--- Start of Records to use ---
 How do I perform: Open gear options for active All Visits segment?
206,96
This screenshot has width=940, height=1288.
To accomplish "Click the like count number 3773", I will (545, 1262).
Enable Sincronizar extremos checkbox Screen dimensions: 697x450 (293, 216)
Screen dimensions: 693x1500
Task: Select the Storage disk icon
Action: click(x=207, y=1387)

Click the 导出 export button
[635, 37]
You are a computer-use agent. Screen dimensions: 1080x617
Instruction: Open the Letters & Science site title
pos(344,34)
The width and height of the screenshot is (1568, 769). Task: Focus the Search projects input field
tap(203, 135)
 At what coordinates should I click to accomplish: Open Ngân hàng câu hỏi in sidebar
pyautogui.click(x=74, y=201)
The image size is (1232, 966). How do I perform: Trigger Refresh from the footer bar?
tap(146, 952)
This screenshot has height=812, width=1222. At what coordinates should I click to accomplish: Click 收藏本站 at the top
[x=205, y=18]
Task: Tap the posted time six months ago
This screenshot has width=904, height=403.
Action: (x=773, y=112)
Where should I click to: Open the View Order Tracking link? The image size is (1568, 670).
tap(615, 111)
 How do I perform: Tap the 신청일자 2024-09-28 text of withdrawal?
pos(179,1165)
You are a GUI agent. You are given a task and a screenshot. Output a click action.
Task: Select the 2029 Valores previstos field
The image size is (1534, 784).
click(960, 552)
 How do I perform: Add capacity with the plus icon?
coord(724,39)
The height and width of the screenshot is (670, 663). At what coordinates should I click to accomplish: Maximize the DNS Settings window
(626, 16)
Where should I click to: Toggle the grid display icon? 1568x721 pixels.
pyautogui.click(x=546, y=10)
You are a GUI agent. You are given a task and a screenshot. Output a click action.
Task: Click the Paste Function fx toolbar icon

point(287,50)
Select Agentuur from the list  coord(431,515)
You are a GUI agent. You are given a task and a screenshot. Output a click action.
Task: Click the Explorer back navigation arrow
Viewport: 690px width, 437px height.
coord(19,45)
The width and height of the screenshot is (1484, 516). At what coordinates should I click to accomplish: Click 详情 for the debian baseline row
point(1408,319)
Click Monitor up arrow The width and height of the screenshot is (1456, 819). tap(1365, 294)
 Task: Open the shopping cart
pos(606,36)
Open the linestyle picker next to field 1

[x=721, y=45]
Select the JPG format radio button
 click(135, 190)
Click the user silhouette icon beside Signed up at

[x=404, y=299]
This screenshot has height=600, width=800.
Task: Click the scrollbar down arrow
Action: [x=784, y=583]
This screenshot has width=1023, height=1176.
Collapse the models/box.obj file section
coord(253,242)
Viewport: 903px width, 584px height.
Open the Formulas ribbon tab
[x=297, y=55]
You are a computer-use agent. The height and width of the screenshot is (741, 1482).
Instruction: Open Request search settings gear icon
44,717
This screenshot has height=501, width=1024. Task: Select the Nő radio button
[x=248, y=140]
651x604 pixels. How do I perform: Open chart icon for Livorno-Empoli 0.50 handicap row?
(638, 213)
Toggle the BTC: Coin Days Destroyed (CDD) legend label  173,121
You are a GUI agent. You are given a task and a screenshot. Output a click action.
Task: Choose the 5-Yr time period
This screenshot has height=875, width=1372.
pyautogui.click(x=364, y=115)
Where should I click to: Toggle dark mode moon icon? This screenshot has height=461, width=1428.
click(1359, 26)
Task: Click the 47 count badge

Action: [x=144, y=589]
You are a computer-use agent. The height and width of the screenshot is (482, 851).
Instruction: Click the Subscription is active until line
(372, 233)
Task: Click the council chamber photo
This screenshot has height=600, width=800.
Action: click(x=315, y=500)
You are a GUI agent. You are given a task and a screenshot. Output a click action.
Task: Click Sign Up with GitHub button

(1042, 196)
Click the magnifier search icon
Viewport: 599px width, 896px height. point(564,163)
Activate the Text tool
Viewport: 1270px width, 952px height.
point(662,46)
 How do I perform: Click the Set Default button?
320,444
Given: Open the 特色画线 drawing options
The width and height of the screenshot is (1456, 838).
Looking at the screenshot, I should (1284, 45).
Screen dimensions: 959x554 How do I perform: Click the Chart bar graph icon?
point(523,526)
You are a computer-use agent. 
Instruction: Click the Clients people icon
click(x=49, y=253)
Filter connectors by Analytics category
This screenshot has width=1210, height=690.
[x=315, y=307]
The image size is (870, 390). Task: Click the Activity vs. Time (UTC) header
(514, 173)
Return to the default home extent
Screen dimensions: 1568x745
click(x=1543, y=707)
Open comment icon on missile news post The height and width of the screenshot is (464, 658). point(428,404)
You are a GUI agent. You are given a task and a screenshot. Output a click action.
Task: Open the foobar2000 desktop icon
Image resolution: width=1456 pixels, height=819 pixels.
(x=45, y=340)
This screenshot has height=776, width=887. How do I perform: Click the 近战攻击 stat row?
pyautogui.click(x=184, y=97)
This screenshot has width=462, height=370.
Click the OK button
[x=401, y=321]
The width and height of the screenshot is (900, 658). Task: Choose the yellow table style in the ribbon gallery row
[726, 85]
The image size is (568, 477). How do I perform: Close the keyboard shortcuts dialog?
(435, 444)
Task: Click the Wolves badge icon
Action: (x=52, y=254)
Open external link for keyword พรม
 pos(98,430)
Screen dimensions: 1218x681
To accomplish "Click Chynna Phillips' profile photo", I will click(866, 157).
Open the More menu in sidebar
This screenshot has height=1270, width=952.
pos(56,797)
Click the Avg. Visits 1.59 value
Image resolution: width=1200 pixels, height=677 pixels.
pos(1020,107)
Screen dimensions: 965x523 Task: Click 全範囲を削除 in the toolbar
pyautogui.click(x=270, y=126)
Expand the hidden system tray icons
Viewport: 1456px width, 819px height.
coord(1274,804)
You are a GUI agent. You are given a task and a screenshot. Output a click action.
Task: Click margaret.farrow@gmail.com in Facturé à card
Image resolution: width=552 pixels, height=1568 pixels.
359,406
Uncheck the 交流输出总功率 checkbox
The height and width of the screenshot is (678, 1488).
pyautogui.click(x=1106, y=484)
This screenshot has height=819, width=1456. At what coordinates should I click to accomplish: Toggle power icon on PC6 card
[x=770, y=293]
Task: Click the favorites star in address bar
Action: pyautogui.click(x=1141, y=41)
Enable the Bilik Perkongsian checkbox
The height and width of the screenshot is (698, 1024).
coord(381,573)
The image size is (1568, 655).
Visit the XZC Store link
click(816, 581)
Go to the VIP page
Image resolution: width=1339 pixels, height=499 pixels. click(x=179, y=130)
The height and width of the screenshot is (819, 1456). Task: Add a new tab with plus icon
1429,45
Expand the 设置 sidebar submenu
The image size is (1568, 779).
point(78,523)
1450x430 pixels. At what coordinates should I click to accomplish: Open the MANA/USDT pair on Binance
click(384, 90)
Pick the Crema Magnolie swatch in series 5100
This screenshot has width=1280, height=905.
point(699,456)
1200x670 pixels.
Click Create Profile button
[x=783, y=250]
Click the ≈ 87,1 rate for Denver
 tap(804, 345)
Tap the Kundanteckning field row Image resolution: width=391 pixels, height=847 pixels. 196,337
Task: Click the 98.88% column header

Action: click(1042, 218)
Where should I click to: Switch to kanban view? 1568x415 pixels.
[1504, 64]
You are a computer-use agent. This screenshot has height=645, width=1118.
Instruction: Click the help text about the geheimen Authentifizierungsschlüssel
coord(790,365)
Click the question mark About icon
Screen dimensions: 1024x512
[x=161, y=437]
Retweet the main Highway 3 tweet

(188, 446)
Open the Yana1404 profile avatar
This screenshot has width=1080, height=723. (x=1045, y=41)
--- End of Records to use ---
What you have to do
Extract every line of the entries above that contains the word "Choose".

Solution for this exercise
Task: Choose the 5-Yr time period
The width and height of the screenshot is (900, 658). Task: Choose the yellow table style in the ribbon gallery row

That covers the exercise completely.